- Film poster
- Directed by: Tomasz Wasilewski
- Written by: Tomasz Wasilewski
- Starring: Julia Kijowska
- Release dates: 19 February 2016 (Berlin); 29 July 2016 (Poland);
- Running time: 104 minutes
- Country: Poland
- Language: Polish
- Box office: $184,271 (Poland)

= United States of Love =

2016 Polish drama film

United States of Love (Zjednoczone Stany Miłości) is a 2016 Polish drama film directed by Tomasz Wasilewski. It was selected to compete for the Golden Bear at the 66th Berlin International Film Festival.
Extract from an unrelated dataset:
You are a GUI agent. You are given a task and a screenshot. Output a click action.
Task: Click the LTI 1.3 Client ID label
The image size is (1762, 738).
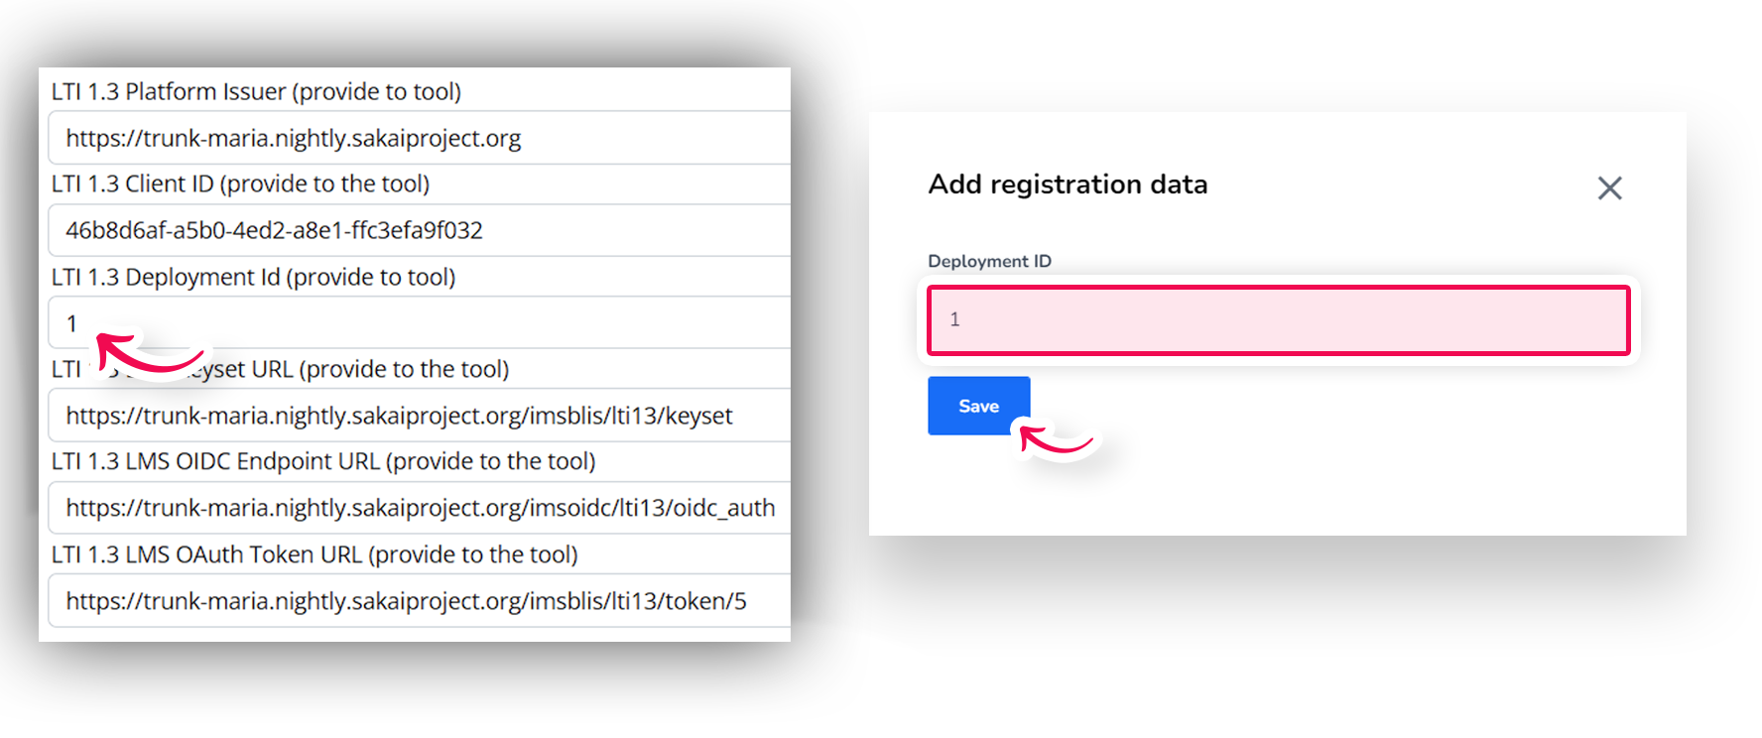240,184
At Berlin, Wasilewski won the Silver Bear for Best Script.

==Cast==
- Julia Kijowska as Agata
- Magdalena Cielecka as Iza
- Dorota Kolak as Renata
- Marta Nieradkiewicz as Marzena
- Andrzej Chyra as Karol

==Reception==
===Critical response===
In a positive review for the Krakow Post Giuseppe Sedia commended the film for "the overwhelming use of grey in the superb cinematography by Romanian new wave hero Oleg Mutu" adding that "grey is also used to drench the stories of the four leading female roles in the monotony and dreariness of their daily life without Antonioni-esque cliches".